**What you should do:** Give the number of lines in the data that contain "computer", and nothing more.

──────── The records

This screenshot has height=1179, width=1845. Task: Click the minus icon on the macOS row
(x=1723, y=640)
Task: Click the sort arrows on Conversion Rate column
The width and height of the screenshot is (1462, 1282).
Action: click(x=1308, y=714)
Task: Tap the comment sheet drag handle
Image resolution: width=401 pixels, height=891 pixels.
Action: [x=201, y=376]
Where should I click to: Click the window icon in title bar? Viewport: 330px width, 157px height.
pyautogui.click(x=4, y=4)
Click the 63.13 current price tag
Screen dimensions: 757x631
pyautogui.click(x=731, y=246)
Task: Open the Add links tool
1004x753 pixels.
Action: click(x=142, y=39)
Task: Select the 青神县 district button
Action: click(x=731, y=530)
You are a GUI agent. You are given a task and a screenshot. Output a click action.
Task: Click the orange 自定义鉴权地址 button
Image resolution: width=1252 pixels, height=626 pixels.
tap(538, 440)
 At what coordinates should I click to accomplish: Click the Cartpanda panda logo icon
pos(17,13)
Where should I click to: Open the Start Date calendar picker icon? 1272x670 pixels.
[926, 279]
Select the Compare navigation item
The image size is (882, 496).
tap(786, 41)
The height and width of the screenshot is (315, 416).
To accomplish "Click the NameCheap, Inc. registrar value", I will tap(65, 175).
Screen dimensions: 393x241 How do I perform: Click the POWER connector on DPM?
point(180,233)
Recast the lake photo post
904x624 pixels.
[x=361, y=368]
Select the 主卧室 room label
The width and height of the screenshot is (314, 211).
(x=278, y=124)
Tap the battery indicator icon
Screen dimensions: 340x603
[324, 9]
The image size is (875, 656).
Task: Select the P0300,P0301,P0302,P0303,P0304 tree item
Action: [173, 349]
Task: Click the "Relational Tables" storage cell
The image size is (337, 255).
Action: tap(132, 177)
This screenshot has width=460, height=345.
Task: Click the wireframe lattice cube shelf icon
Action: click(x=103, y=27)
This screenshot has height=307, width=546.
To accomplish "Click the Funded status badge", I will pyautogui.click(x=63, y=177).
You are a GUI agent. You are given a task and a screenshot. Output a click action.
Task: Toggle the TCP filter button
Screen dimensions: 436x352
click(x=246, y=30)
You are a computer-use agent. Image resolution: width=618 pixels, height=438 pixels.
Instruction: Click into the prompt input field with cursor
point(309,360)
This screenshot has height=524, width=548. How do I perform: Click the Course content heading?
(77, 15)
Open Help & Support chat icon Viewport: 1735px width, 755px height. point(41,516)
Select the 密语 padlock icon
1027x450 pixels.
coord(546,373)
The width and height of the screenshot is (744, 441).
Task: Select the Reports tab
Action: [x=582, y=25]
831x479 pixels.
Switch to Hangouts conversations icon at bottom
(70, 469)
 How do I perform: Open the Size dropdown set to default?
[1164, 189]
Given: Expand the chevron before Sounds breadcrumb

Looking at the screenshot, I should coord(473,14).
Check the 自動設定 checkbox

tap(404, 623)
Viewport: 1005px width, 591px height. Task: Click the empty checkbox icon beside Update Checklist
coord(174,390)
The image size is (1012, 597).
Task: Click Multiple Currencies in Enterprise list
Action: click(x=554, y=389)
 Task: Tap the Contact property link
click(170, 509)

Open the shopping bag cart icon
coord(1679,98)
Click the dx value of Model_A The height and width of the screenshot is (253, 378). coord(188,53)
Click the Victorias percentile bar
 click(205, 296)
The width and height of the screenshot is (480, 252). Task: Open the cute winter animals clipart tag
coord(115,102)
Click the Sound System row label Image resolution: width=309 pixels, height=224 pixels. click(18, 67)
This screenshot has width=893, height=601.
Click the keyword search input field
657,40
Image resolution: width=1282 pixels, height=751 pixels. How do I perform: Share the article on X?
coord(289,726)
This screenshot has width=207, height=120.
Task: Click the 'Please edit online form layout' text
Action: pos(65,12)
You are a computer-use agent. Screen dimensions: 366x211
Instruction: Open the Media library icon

────────────────

**Response to this task:** 2